Key Differences Between 457 and 403(b) Retirement Plans: Which One Suits You Best?
In the past, government and nonprofit jobs often came with guaranteed pensions. Today, retirement savings plans like the 457 and 403(b) are more common. These plans give public-sector and nonprofit employees flexible options to prepare for retirement.
Key Takeaways:
- Public and nonprofit workers often have 457 or 403(b) plans instead of 401(k) plans.
- The 457(b) plan is for state and local government workers, while the 457(f) is for executives in nonprofits.
- 403(b) plans are common for nonprofit and public education employees.
- Some workers can contribute to both types of plans at the same time.
457 Plan:
The 457 plan comes in two types: 457(b) and 457(f).
457(b) Plan:
In 2024, participants in the 457(b) plan can contribute up to $23,000. People aged 50 or older can add another $7,500 as a “catch-up” contribution. Under the SECURE Act 2.0, individuals aged 60 to 63 can contribute up to $10,000.
If you’re within three years of retirement, you can contribute up to $46,000, but only if you haven’t used your full contribution limits in previous years.
457(f) Plan:
The 457(f) plan is for high-level executives in nonprofits.
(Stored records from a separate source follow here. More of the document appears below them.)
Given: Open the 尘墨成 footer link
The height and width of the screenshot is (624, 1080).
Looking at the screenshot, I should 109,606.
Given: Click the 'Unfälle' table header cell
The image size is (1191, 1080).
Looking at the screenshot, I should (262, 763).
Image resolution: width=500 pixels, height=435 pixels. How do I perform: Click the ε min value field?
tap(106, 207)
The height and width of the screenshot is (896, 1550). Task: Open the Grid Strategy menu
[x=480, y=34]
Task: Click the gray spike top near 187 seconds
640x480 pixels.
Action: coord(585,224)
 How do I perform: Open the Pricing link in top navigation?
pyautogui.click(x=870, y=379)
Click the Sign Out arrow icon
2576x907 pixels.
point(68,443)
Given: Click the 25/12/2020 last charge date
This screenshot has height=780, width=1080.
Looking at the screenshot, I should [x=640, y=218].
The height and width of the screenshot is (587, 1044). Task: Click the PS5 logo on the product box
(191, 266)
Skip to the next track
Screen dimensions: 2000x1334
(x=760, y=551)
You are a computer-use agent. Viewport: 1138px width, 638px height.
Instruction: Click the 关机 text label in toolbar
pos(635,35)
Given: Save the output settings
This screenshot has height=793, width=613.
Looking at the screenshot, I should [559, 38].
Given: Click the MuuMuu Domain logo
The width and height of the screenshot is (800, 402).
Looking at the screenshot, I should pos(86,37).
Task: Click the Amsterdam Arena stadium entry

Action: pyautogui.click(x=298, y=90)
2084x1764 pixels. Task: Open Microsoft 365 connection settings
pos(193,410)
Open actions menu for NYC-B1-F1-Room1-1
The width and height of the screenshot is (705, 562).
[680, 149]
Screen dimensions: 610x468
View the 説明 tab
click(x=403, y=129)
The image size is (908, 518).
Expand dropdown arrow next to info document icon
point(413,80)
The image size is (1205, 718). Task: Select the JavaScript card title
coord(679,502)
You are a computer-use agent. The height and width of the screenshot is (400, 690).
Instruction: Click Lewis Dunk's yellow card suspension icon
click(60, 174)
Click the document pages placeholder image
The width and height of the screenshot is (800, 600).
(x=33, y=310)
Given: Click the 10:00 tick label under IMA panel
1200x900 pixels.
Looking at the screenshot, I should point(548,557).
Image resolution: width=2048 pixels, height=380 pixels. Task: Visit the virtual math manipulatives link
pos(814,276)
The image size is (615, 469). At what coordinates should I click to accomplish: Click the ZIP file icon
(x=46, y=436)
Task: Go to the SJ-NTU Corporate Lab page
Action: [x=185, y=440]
It offers deferred compensation without immediate taxes, but there are strict conditions. To get these benefits, employees must stay with the organization for a set time and meet specific goals. Only after meeting these conditions does the deferred income become taxable.
Pros and Cons of 457 Plans:
Pros:
- Participants close to retirement can double their contributions.
- Catch-up contributions start at age 50.
- 457(b) benefits are available when you leave your job.
- You can roll over funds into a Roth IRA or 401(k).
Cons:
- Employer contributions count towards your maximum contribution.
- Few employers offer matching contributions in 457(b) plans.
- If you leave early, you lose 457(f) benefits.
403(b) Plan:
The 403(b) plan is for nonprofit and public school employees, as well as some ministers. It works like a 401(k), letting participants save for retirement on a tax-deferred basis.
Introduced in 1958, the 403(b) plan was originally limited to annuity contracts. Now, it offers a range of investment options, though the annuity link remains.
403(b) Contribution Limits:
The contribution limits for 403(b) plans are the same as for 401(k) plans. All deferrals are made before taxes, reducing your taxable income.
Conclusion:
Understanding the differences between the 457 and 403(b) plans helps you choose the best option for your financial future. Whether you work in the public or nonprofit sector, these plans offer flexible ways to save for retirement.